22/12/11

Tomboy

Difficile stabilire come si definisca la propria sessualità, se sia frutto di una scelta consapevole, di un instradamento sociale o qualcosa di istintivo, interrogativi che emergono, insieme a molti altri, dalla visione di questo delicato film francese, che dimostra di saper fotografare il mondo infantile con uno sguardo impensato e impensabile per il cinema contemporaneo, avvezzo a facili stereotipi.
A differenza di un film come XXY, che sull'ambiguità dell'identità sessuale aveva saputo giocarci con una certa abilità e furberia, rischiando di cadere in una drammaturgia manierata, qui invece il discorso si presenta apparentemente più piano, semplice, ma senza per questo dimenticare le complicazioni e le conseguenze che l'identità sessuale può ingenerare negli altri che ci circondano e sopratutto nel microcosmo dell'infanzia, cui la protagonista appartiene e sente di volerne fare parte.
La regista dimostra come l'approccio educativo dei genitori nei confronti della nostra protagonista, avvezza apparentemente a giocare, ma non così maliziosamente come il termine sembrerebbe implicare, con la propria identità sessuale, sia nettamente divergente; da una parte un padre che agisce e si comporta come un adulto/amico che decide di condividere azioni e costumi condivisibili con un figlio maschio, dall'altra una madre che apprezza la circostanza fortuita ed incidentale in cui la propria figlia si presenta truccata come una bambina della sua età, alla scoperta di un'identità e di una malizia ancora tutta da venire, ma senza percepire il disagio provato per quell'adeguamento ad una femminilità che pare un vestito scomodo e inadeguato per la nostra protagonista.
Quello che il film tenta di dire e credo riesca a farlo senza voler accumulare e raccontare eccessivamente, lasciando ai momenti di silenzio, alle interazioni con il gruppo di bambini, è l'evitare di voler inquadrare la protagonista in una scelta identitaria dettata da cause e motivi precisi.

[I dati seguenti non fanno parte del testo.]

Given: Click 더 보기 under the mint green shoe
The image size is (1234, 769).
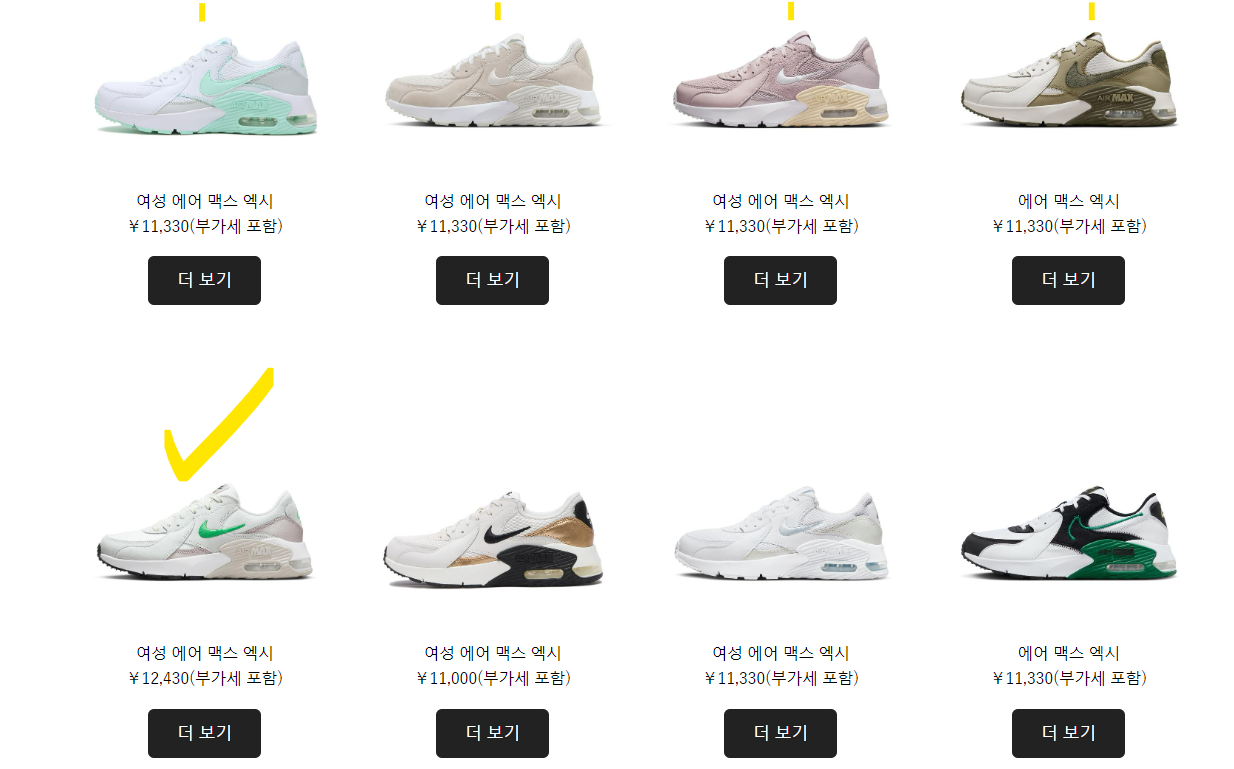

Non ci è dato, infatti, comprendere il perché delle ragioni che la spingono a operare certe scelte, nel voler mantenere un'ambiguità che potrebbe sconvolgere un intero pensiero comune e determinare crudeli conseguenze in un gruppo sociale ben definito come quello dei bambini. 
Quella della protagonista non è una mera scelta di sessualità, di identità avvertita come segnale di omosessualità, tutti aspetti e risposte che potrebbero rassicurarci e darci soluzioni pronte per l'uso, modellate sul nostro modo di vedere il mondo in un dato modo, ma che invero spalancano le porte a riflessioni e a domande cui non è facile rispondere e a cui non viene data risposta non per astuzia programmatica dell'autrice, ma  credo per autentica sensibilità ed attenzione di sguardo ad un mondo e ad una natura, che non sempre possono essere semplicemente ricondotte a spiegazioni scientifiche o sociologiche.